(課題一覧):
- 1) 本文で、筆者がタケの花を撮影したのは今から何年前か。
- 2) 本文によると、この日に見かけたタケの花が「名残りの花」だとされるのはなぜか、1～3文で説明してください。

(本文の抜粋):
>>>>>

自然となかよしおじさんの “ごった煮記”

風を聴き 水に触れ 土を匂う

タケの花!

2021-12-13 | 

ある寺院脇の山林でタケの花を見かけました。

 

今夏,新聞紙上でタケの花が咲いたという話題をいくつか読みました。それが頭に残っていたので,ここでも咲いていたかと納得。実際はかなりあちこちで咲いていたということなのでしょう。

タケは同じ品種なら,それらは自分自身の分身なので,ほぼ同時期に花が咲いて当たり前なのです。ほぼ同時期といっても、周期が60年とか120年とかいわれますので、全体としては開花時期が数年にわたってもなんらおかしくないわけです。

わたしがタケの花を撮影したのは今から50年前です。上に書いたように、タケは60年か120年に一度咲いて林そのものが枯れてしまうといわれています。当時はあちこち竹林が軒並み枯れていきました。その光景はタケが草のなかまであることを象徴的に示す現象に思われました。だから,脳裏に鮮やかに残り続けています。

ここからいえるのは,ここ10年ぐらいはタケの花を観察できる機会があるということです。そして,竹林が一斉に枯れるかもしれないということでもあります。

 

この日に見かけたタケの花は名残りの花で,オシベの葯がこぼれるようにして実からはみ出しているすがたでした。名残りというのは,花のほとんどがとっくに咲き終わっていたからなのです。なにしろ開花時期は夏ですから。

 

まもなくこの竹林は枯れてしまうでしょう。元のすがたを取り戻すには数年かかります。その始まりはまず実生。これが基本です。併せて、地中に残る地下茎の一部が復活の助けにもなります。竹林がことごとく枯れるのではなく、どこかに、そしてあちこちに体の一部がたくましく残り続けているのでしょう。

 

この真実のすがたを見届けるにはほんとうのところはタケに聞くほかありません。それが叶わない以上結局,竹林を徹底的に調査するしかないのです。自然の有りようを解き明かすのは,いつもどこでもたいへんです。

<<<<<

(保存データ):
>>>>>

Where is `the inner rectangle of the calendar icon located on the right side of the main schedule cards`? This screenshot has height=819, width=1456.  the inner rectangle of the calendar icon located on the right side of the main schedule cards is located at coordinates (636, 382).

<<<<<

(番号別の解答):
- 1) 50年前。

- 2) 花のほとんどがとっくに咲き終わっていたからである。タケの開花時期は夏だからだ。